Thanks in part to its ‘Australian made’ aspect, the Nexus One has caught on well overseas, with significant demand in Asia, Europe, and the Middle East. The espresso machine has also turned heads at several trade shows in, including the 2019 Melbourne International Coffee Expo and World of Coffee in Germany, winning a Best New Product Award at the latter. Aremde also picked up two prestigious Australia’s Good Design Awards in 2019 for design and engineering.
“We felt validated by the traditional market, because those judges had to go against their instinct when they chose Aremde, because we fly in the face of so many set rules in the coffee culture,” Muthanna says. “The experts recognised that this is how an espresso machine should look.”
Another important recognition of the Nexus One was its distributor in China, JasBlu, securing the bid for it to be the official machine of the Chinese Barista Championships for the 2020/2021 season. Muthanna says this shows how strongly JasBlu and the Chinese Barista Championships feel the Nexus One could impact the local market.
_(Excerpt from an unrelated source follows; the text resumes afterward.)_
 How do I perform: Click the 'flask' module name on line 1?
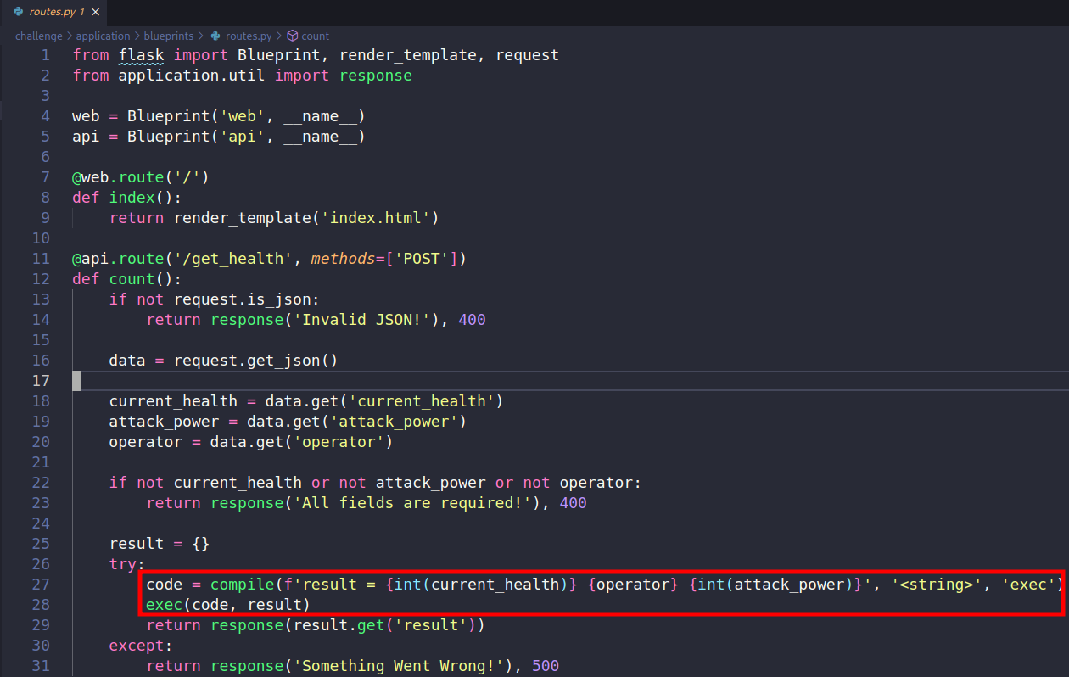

“In a competition, what do you want to see? You want to see the theatre of making coffee. The judges and spectators want to see the barista making coffee, but they struggle to because the machine is designed against it,” he says.
“The traditional market is so focused on technology that, in a way, it’s at the expense of design. You end up with a machine that works well only for the barista. We think the machine can work fantastically for the barista and the customer ordering the coffee.”
Geoff says cafés that installed the Nexus One have told Aremde it changed how they interact with customers.
“People are coming back because they enjoy seeing the coffee being poured and the process of making it. They feel like they’re part of it,” Geoff says. “The machine is for sites that are going to push the boundaries of the café, restaurant, or hotel, and it’s really going to improve the overall design. People gravitate towards the coffee and they want to see the machine in all its glory. It’s like a piece of art inside the café.”
Aremde introduced its second product, the Modus One, not long after the Nexus. The under-counter system stores takeaway and dine-in cups, which are warmed with repurposed and consistent heat from the boiler. Muthanna says this is just one more way Aremde invites customers into the world or coffee making.
“There is so much mess on top of the bar and we need to make it clean. A theatre does not have so many walls between the performer and the audience,” he says. “All of our products are around removing the clutter. You will ‘see’ less with more from Aremde.”
Once COVID-19 restrictions are lifted and Australia once again opens its borders, Muthanna hopes cafés will be able to greet travellers with an Australian-quality coffee produced with an Australian-made machine.
“Australia is a place people visit from around the world, and we’d like people to go back with the experience of a great coffee from a great machine that they saw all around Australia,” Muthanna says.
“There are certain images that get engraved in your mind when you visit a place, and we want the Nexus One to be an innovation icon of Australia.”